> [Your goal]
Retype every line of the data below character for character, with no changes.

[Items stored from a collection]
========
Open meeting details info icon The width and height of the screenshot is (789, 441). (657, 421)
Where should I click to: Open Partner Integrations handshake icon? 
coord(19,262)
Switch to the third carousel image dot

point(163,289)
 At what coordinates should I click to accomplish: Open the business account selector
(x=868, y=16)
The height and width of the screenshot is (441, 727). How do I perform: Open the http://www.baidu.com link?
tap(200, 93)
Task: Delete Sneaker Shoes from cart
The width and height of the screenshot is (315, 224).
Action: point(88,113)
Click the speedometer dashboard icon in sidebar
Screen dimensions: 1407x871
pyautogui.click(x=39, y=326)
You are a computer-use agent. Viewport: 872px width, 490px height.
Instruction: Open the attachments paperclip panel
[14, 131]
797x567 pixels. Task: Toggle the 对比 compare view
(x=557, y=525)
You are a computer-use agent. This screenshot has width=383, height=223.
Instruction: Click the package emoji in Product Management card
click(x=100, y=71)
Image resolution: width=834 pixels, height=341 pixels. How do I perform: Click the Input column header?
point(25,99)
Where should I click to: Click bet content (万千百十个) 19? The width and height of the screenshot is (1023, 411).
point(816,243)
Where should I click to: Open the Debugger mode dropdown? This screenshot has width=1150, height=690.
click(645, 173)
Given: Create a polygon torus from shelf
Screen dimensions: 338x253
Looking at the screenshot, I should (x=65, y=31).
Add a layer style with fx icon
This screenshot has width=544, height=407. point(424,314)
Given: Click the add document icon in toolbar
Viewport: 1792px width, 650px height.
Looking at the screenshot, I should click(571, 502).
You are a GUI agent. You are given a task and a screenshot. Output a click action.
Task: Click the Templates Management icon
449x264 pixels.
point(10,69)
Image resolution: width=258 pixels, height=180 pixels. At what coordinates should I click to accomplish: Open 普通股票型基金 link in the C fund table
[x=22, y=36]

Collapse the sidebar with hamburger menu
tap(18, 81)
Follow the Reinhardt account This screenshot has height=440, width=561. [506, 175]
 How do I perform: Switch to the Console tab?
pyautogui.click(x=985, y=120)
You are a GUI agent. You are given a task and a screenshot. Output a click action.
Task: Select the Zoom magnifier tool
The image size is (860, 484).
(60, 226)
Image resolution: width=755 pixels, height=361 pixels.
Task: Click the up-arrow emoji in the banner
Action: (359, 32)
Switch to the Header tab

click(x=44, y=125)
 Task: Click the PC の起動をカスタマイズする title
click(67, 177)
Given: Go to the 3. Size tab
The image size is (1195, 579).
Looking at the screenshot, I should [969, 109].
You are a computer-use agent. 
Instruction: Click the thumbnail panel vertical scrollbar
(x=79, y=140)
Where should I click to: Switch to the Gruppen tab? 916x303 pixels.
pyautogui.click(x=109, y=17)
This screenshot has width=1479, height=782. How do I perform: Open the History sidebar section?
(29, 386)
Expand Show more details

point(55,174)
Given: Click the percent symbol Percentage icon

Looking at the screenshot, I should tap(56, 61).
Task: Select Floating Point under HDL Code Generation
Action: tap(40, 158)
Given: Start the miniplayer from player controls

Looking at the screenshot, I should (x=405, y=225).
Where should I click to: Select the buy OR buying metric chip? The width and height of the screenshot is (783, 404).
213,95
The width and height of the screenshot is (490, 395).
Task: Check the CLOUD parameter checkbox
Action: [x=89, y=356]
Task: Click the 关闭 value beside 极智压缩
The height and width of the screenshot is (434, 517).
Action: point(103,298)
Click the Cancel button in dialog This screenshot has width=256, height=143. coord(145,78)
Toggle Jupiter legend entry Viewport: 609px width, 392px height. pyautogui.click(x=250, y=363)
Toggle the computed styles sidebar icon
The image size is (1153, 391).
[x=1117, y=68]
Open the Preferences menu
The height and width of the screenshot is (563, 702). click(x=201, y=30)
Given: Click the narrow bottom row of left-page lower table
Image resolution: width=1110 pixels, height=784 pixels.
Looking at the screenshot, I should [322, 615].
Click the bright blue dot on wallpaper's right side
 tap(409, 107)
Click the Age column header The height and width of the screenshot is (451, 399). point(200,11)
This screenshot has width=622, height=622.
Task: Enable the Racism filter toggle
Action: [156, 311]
========
> [Output below]
Open meeting details info icon The width and height of the screenshot is (789, 441). (657, 421)
Where should I click to: Open Partner Integrations handshake icon? 
coord(19,262)
Switch to the third carousel image dot

point(163,289)
 At what coordinates should I click to accomplish: Open the business account selector
(x=868, y=16)
The height and width of the screenshot is (441, 727). How do I perform: Open the http://www.baidu.com link?
tap(200, 93)
Task: Delete Sneaker Shoes from cart
The width and height of the screenshot is (315, 224).
Action: point(88,113)
Click the speedometer dashboard icon in sidebar
Screen dimensions: 1407x871
pyautogui.click(x=39, y=326)
You are a computer-use agent. Viewport: 872px width, 490px height.
Instruction: Open the attachments paperclip panel
[14, 131]
797x567 pixels. Task: Toggle the 对比 compare view
(x=557, y=525)
You are a computer-use agent. This screenshot has width=383, height=223.
Instruction: Click the package emoji in Product Management card
click(x=100, y=71)
Image resolution: width=834 pixels, height=341 pixels. How do I perform: Click the Input column header?
point(25,99)
Where should I click to: Click bet content (万千百十个) 19? The width and height of the screenshot is (1023, 411).
point(816,243)
Where should I click to: Open the Debugger mode dropdown? This screenshot has width=1150, height=690.
click(645, 173)
Given: Create a polygon torus from shelf
Screen dimensions: 338x253
Looking at the screenshot, I should (x=65, y=31).
Add a layer style with fx icon
This screenshot has width=544, height=407. point(424,314)
Given: Click the add document icon in toolbar
Viewport: 1792px width, 650px height.
Looking at the screenshot, I should click(571, 502).
You are a GUI agent. You are given a task and a screenshot. Output a click action.
Task: Click the Templates Management icon
449x264 pixels.
point(10,69)
Image resolution: width=258 pixels, height=180 pixels. At what coordinates should I click to accomplish: Open 普通股票型基金 link in the C fund table
[x=22, y=36]

Collapse the sidebar with hamburger menu
tap(18, 81)
Follow the Reinhardt account This screenshot has height=440, width=561. [506, 175]
 How do I perform: Switch to the Console tab?
pyautogui.click(x=985, y=120)
You are a GUI agent. You are given a task and a screenshot. Output a click action.
Task: Select the Zoom magnifier tool
The image size is (860, 484).
(60, 226)
Image resolution: width=755 pixels, height=361 pixels.
Task: Click the up-arrow emoji in the banner
Action: (359, 32)
Switch to the Header tab

click(x=44, y=125)
 Task: Click the PC の起動をカスタマイズする title
click(67, 177)
Given: Go to the 3. Size tab
The image size is (1195, 579).
Looking at the screenshot, I should [969, 109].
You are a computer-use agent. 
Instruction: Click the thumbnail panel vertical scrollbar
(x=79, y=140)
Where should I click to: Switch to the Gruppen tab? 916x303 pixels.
pyautogui.click(x=109, y=17)
This screenshot has width=1479, height=782. How do I perform: Open the History sidebar section?
(29, 386)
Expand Show more details

point(55,174)
Given: Click the percent symbol Percentage icon

Looking at the screenshot, I should tap(56, 61).
Task: Select Floating Point under HDL Code Generation
Action: tap(40, 158)
Given: Start the miniplayer from player controls

Looking at the screenshot, I should (x=405, y=225).
Where should I click to: Select the buy OR buying metric chip? The width and height of the screenshot is (783, 404).
213,95
The width and height of the screenshot is (490, 395).
Task: Check the CLOUD parameter checkbox
Action: [x=89, y=356]
Task: Click the 关闭 value beside 极智压缩
The height and width of the screenshot is (434, 517).
Action: point(103,298)
Click the Cancel button in dialog This screenshot has width=256, height=143. coord(145,78)
Toggle Jupiter legend entry Viewport: 609px width, 392px height. pyautogui.click(x=250, y=363)
Toggle the computed styles sidebar icon
The image size is (1153, 391).
[x=1117, y=68]
Open the Preferences menu
The height and width of the screenshot is (563, 702). click(x=201, y=30)
Given: Click the narrow bottom row of left-page lower table
Image resolution: width=1110 pixels, height=784 pixels.
Looking at the screenshot, I should [322, 615].
Click the bright blue dot on wallpaper's right side
 tap(409, 107)
Click the Age column header The height and width of the screenshot is (451, 399). point(200,11)
This screenshot has width=622, height=622.
Task: Enable the Racism filter toggle
Action: [156, 311]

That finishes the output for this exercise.